Most women sense they have a place within that holds untapped potential. Some of us are waiting for “permission” to express ourselves, the way we see the world and who we are in it, from this unique place. Every day we push ourselves to meet the needs of everyone around us; family, friends, co-workers, our community, and we often find there is no time left for “me.”
InnerViews are a series of intimate chats between me and women who have dared to grant themselves permission to be, do & have more of their highest good. Each interview will feature women, just like you, who are satisfying a longing to create an authentic life of limitless possibility and potential.
As you follow the discussion with women from around the world who are redesigning everyday experiences and recreating their lives by awakening their inner truth and lifting their voices in expression of their fullest self, I invite you to join in with your comments.
This past December I was privileged to sit down in an InnerViews exclusive with published author Deborah Santana. For more than 30 years Deborah was almost solely identified as the wife of music icon Carlos Santana. She likens it to being the space between the stars and even titled her memoir the same.

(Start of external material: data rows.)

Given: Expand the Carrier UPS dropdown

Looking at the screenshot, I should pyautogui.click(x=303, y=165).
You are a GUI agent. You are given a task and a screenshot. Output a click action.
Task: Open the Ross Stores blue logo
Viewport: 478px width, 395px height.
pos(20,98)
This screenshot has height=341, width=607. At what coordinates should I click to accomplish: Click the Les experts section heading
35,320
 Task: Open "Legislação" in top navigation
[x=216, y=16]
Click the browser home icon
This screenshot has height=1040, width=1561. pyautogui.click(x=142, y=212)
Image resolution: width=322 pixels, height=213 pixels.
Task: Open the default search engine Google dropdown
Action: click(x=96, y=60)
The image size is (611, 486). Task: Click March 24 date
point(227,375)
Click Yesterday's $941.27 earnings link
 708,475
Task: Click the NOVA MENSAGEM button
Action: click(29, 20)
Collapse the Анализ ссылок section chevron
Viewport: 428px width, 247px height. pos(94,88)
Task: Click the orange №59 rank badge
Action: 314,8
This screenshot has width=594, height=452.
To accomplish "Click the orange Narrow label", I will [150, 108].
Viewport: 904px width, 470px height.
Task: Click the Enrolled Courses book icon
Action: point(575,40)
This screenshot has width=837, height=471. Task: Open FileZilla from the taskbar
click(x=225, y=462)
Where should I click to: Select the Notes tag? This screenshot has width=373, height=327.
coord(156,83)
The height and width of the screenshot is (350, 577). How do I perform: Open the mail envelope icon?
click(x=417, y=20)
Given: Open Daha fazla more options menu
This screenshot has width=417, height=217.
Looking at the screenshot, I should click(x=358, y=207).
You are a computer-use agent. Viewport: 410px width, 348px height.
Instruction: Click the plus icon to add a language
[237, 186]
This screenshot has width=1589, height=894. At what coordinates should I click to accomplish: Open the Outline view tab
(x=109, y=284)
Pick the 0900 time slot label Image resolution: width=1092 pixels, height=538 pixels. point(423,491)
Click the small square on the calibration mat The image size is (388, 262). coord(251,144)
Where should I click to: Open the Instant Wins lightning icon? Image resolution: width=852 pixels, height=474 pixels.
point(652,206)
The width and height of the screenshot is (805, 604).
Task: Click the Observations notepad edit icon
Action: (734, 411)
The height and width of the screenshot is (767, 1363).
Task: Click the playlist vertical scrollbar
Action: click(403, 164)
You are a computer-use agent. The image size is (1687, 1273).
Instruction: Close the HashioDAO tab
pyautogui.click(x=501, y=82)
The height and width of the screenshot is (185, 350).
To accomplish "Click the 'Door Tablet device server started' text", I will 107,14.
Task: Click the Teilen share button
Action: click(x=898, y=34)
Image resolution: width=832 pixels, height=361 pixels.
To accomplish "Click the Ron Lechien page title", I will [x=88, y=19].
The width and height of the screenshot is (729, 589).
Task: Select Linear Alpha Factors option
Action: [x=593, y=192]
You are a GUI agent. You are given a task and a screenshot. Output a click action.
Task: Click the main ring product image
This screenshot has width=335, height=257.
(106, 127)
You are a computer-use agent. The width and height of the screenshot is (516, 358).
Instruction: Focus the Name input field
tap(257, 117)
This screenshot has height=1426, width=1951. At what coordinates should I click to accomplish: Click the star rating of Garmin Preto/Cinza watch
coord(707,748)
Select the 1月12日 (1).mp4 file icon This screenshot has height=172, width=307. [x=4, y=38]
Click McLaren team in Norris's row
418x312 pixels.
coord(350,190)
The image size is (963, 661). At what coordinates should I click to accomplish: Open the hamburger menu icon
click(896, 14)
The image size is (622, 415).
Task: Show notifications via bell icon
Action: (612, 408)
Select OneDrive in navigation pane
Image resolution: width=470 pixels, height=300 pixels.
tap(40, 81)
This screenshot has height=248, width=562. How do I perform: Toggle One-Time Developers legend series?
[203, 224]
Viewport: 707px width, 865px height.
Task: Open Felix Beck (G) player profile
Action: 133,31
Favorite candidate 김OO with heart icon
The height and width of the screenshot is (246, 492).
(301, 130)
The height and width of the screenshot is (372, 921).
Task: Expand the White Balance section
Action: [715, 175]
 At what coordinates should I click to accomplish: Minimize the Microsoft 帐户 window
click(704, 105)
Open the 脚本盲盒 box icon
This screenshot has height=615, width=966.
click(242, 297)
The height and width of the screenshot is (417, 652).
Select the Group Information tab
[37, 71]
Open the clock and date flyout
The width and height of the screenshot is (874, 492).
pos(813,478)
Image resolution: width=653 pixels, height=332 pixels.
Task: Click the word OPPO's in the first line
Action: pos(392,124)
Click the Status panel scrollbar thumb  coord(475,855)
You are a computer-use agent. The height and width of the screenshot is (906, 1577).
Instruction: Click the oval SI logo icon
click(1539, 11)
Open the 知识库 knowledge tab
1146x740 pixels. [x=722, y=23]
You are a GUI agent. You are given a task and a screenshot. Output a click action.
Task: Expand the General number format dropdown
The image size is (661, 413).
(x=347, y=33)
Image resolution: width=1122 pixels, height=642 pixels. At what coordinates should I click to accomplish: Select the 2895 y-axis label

Deborah Santana published her compelling memoir Space Between the Stars in 2005. It was a seven year journey of self-discovery. “Publishing my memoir was an act of radical love,” declared Deborah Santana during our conversation.
“I was very afraid in publishing my memoir that people would think ‘Oh my God, she is really an idiot.’ But I didn’t face any of that,” she explained. “I really didn’t expect that people would accept me. I was surprised that people accepted me as my authentic self.”
This writer found Deborah Santana to be powerfully honest and a reservoir of life-changing lessons. But more than that, Deborah Santana is an author, philanthropist, supporter of peace and social justice, and mother of three extremely loved children: Salvador, Stella and Angelica Faith.
Ms. Santana is founder of Do A Little, a donor advised fund at the San Francisco Foundation that helps women become healthy, educated and happy, and a Board member for ANSA (Artists for a New South Africa). She mentors girls and young women, and is a supporter of Marian Wright Edelman’s Freedom Schools in New Orleans.